引用文:
——
もくじ
第1回選びきれない「名古屋めし」。 2016-06-02-Thu
第2回味仙という体験。 2016-06-02-Thu

広告制作11年目、1児の父。立浪和義が晩年、ネクストバッターズサークルに立ったときのナゴヤドームの歓声が好きでした。

ぼくの好きなもの
「味仙」の台湾ラーメン

担当・ミズノ

第2回 味仙という体験。

名古屋でしかいただけない名古屋めしの筆頭として、
僕は台湾料理「味仙」の台湾ラーメンを推したい。

味仙については、子どもの頃からの
東海ローカルでのテレビCMによる刷り込みもあり、
何となくのおなじみではあったものの、
その背景については今回、ようやく調べたようなもので
付け焼き刃感まるだしで、まったく恐縮なのだが、
1960年、台湾出身の郭明優さんという方が
「中国台湾料理」を提供すべく、
名古屋で営業を開始した店だということだ。
ラーメン屋というのではなく、
いわゆる中華料理というか、台湾料理の店だ。
この店が、とにかく、本当に美味しいのです。

僕がここへ訪れる時は、とるものもとりあえず、
青菜炒めをあてにビールをのむところから
始めるのをごく個人的な作法としている。
お酒が苦手な方はウーロン茶でいっこうに構わない。

この青菜炒めというのが、まず、絶品で、
シンプルな味付けながら、にんにくが効いており、
炒めた際のひたひたになったスープぶんは、
たとえばアヒージョのオイルのように、
パンが手元にあればつけてさらいたくなるほど魅力的だ。
とにかくシンプルな料理であり、
比較的すみやかに提供されるのもポイントだ。
——
項目探しのエントリー:
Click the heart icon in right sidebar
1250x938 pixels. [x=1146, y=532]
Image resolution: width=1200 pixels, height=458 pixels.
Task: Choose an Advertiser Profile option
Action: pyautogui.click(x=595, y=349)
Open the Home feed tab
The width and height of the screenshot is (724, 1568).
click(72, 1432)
——
問題: 上にある味仙の文章から、「僕がここへ訪れる時は、とるものもとりあえず、」から「比較的すみやかに提供されるのもポイントだ。」までを、両端も含めて一字も変えずに書き出してください。

解答例:
僕がここへ訪れる時は、とるものもとりあえず、
青菜炒めをあてにビールをのむところから
始めるのをごく個人的な作法としている。
お酒が苦手な方はウーロン茶でいっこうに構わない。

この青菜炒めというのが、まず、絶品で、
シンプルな味付けながら、にんにくが効いており、
炒めた際のひたひたになったスープぶんは、
たとえばアヒージョのオイルのように、
パンが手元にあればつけてさらいたくなるほど魅力的だ。
とにかくシンプルな料理であり、
比較的すみやかに提供されるのもポイントだ。